Once in the survey environment, subjects were asked pre-treatment demographic questions. The precise set that were asked differs somewhat from study to study. When these pre-treatment questions were asked, they were in a forced-response format, meaning that the covariate data exhibit no item-nonresponse. Where available, we include pre-treatment measures of subjects’ age, gender, race/ethnicity, education, party identification, liberal-conservative ideology, and Trump job approval. The precise wording of these questions and their distributions are presented in the Supplementary Material. For the 2018 studies, these questions were asked post-treatment, and so we do not include them as covariates in our analysis.
Subjects were then randomized into treatment conditions or a placebo. The placebo was a public service announcement video on a non-electoral issue that differed between studies—for example, smoking or texting while driving.

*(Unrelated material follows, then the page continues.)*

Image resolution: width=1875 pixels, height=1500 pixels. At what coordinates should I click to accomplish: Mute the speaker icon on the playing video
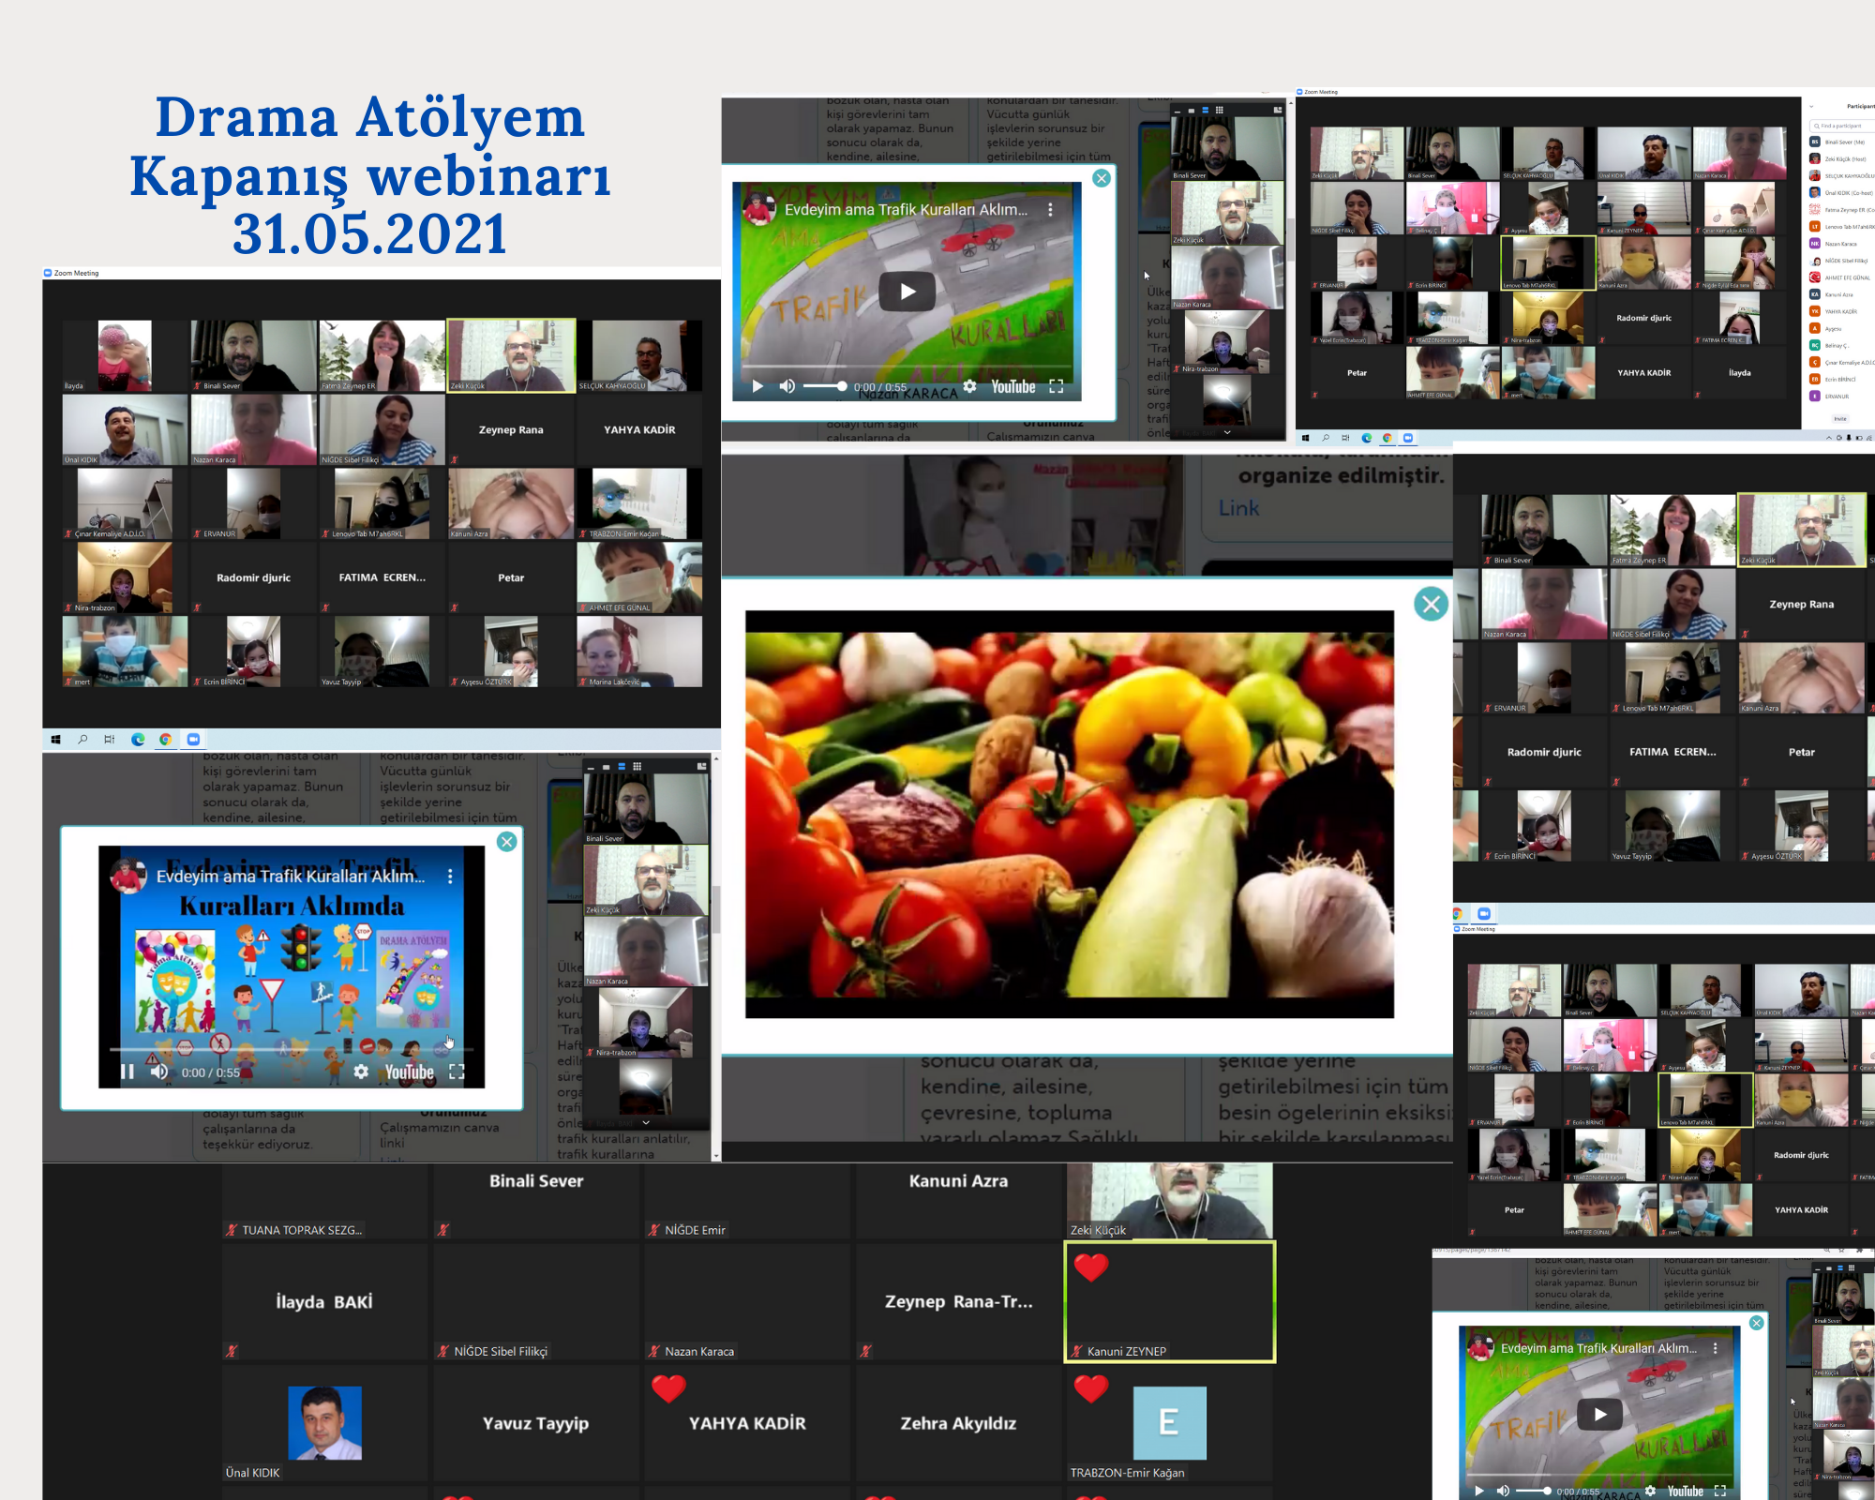click(x=159, y=1072)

One complication that arises in these data is that Swayable’s treatment assignment scheme was somewhat nonstandard. Because they wished to have more evenly sized treatment arms, in the 2018 data, treatments were cluster-assigned based on the time at which respondents entered the survey. At the start of each cluster (lasting 1–4 minutes), the target sample size for each treatment condition was defined as the ideal number of responses to that treatment given the current sample size. The cluster was then assigned to the treatment with the fewest responses relative to its target. To handle this complication, we cluster our standard errors at the level of these clusters in our analysis in the 2018 data. In the 2020 data, treatments were assigned randomly at the individual level, but using dynamically updating assignment probabilities. For each respondent, each treatment was sampled in proportion to the remaining number of responses it would need before reaching its target. Unfortunately, these assignment probabilities were not saved, but data on covariate balance suggest that there is good balance on both baseline demographic and political covariates, and better-than-expected balance on time, indicating that this assignment scheme functioned essentially as implicitly blocking on time. The consequences of this procedure for sampling variability are, therefore, likely trivial.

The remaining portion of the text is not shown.